Copy verbatim the portion of the items that begins with the line containing "You are a computer-use agent. Screen" and ends with the line containing "Looking at the screenshot, I should tap(647, 462).", including both of those lines.

SUPPLIED DATA.
###
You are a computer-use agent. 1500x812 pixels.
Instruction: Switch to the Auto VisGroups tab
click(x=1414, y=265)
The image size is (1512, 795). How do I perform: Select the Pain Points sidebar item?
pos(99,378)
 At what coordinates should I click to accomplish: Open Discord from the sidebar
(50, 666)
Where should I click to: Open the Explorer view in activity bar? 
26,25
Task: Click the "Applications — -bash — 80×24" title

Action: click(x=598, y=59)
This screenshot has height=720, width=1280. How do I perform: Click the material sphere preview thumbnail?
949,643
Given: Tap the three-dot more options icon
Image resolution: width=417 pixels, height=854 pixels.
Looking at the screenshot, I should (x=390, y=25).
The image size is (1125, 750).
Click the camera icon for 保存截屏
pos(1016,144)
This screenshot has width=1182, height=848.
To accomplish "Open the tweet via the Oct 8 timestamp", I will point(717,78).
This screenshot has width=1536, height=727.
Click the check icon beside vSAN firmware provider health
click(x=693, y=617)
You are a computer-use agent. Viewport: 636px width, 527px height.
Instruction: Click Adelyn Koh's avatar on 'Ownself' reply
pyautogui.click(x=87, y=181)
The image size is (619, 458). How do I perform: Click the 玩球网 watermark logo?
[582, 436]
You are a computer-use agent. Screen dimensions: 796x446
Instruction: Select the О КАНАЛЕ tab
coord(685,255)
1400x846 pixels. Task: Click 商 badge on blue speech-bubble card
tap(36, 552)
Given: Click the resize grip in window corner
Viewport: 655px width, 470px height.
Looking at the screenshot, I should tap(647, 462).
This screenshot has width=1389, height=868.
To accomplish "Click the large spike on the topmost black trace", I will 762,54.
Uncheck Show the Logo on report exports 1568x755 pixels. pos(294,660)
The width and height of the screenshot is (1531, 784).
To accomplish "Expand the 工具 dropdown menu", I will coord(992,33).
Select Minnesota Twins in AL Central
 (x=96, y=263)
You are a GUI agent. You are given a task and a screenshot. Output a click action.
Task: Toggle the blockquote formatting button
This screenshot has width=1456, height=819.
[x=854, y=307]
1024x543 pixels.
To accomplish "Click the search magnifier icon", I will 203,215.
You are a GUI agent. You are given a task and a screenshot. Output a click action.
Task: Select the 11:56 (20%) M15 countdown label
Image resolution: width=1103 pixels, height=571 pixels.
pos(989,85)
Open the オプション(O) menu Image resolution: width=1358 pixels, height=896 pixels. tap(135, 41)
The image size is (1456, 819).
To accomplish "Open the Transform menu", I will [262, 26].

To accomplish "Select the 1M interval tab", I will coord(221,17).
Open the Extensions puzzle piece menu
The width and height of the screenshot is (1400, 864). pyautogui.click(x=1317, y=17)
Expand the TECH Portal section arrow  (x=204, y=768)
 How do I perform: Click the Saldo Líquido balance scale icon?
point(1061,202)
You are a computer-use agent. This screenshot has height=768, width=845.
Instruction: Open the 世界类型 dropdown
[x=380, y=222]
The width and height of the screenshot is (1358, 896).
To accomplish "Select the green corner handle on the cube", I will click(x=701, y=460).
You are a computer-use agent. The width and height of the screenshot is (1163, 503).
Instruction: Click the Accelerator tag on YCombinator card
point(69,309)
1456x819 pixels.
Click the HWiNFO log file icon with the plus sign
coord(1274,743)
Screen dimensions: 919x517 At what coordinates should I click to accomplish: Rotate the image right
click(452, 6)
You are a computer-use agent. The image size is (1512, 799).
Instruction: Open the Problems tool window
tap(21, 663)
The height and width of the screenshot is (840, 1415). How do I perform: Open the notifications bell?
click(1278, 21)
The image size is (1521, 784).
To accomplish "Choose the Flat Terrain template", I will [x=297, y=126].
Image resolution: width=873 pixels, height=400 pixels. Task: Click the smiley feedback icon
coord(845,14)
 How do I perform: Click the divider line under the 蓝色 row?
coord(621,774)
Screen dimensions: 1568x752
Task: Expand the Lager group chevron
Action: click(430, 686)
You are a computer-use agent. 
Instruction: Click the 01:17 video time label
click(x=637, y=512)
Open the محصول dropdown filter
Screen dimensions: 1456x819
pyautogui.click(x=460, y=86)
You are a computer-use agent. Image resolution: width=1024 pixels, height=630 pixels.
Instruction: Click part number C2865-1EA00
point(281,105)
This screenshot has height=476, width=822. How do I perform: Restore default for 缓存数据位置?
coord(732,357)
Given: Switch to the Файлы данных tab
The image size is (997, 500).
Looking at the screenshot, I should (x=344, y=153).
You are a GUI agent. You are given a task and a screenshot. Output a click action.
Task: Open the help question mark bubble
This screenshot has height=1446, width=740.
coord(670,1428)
###
WRITTEN SOLUTION.
You are a computer-use agent. Screen dimensions: 796x446
Instruction: Select the О КАНАЛЕ tab
coord(685,255)
1400x846 pixels. Task: Click 商 badge on blue speech-bubble card
tap(36, 552)
Given: Click the resize grip in window corner
Viewport: 655px width, 470px height.
Looking at the screenshot, I should tap(647, 462).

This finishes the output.